(Items on locating words and elements)
+ + + + + + +

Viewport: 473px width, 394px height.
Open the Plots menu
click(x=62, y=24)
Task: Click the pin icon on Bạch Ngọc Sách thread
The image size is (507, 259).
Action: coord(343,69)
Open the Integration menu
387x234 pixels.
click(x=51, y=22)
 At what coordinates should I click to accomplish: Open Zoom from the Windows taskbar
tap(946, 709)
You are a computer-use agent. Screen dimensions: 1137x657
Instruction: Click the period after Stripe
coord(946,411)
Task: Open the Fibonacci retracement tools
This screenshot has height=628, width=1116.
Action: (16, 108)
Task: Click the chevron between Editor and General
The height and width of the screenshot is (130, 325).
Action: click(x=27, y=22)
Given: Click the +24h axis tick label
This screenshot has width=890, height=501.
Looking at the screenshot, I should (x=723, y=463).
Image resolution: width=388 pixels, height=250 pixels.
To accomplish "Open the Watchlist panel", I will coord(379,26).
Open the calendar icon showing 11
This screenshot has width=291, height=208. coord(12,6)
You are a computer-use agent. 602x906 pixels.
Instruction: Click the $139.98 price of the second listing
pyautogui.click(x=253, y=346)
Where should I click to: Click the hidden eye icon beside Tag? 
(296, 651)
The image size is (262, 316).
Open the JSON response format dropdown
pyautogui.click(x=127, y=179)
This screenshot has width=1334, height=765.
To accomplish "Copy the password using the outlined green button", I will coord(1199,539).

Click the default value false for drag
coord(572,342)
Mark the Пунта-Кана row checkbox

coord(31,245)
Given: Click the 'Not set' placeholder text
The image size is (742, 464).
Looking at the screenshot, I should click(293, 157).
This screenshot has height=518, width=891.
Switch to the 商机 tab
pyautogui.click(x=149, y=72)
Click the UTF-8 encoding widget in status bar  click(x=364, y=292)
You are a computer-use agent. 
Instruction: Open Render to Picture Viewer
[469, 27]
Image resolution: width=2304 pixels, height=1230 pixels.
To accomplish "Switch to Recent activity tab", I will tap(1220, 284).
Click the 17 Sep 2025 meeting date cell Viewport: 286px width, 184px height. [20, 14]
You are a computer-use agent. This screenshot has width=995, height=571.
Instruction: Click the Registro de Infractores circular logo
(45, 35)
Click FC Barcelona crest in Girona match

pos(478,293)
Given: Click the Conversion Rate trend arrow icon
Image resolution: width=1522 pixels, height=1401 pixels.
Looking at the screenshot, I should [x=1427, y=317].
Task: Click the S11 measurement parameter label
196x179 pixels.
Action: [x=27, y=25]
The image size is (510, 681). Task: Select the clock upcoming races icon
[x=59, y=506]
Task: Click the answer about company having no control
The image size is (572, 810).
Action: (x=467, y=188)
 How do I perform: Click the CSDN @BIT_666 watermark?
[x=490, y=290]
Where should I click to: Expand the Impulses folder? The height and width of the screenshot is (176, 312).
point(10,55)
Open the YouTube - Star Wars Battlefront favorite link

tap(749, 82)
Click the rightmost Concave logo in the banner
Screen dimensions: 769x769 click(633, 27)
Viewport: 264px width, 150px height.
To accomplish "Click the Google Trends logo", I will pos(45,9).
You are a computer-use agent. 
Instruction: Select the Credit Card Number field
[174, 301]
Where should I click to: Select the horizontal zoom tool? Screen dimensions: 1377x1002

+ + + + + + +

● INSTRUCTIONS FOR THE TASK
Can you lay out the stretch of items from the line containing "This screenshot has width=1334, height=765." through the line containing "pyautogui.click(x=149, y=72)" as a JSON list of strings, one string per line and blank lines omitted?

● EXERCISE RESULT
[
  "This screenshot has width=1334, height=765.",
  "To accomplish \"Copy the password using the outlined green button\", I will coord(1199,539).",
  "Click the default value false for drag",
  "coord(572,342)",
  "Mark the Пунта-Кана row checkbox",
  "coord(31,245)",
  "Given: Click the 'Not set' placeholder text",
  "The image size is (742, 464).",
  "Looking at the screenshot, I should click(293, 157).",
  "This screenshot has height=518, width=891.",
  "Switch to the 商机 tab",
  "pyautogui.click(x=149, y=72)"
]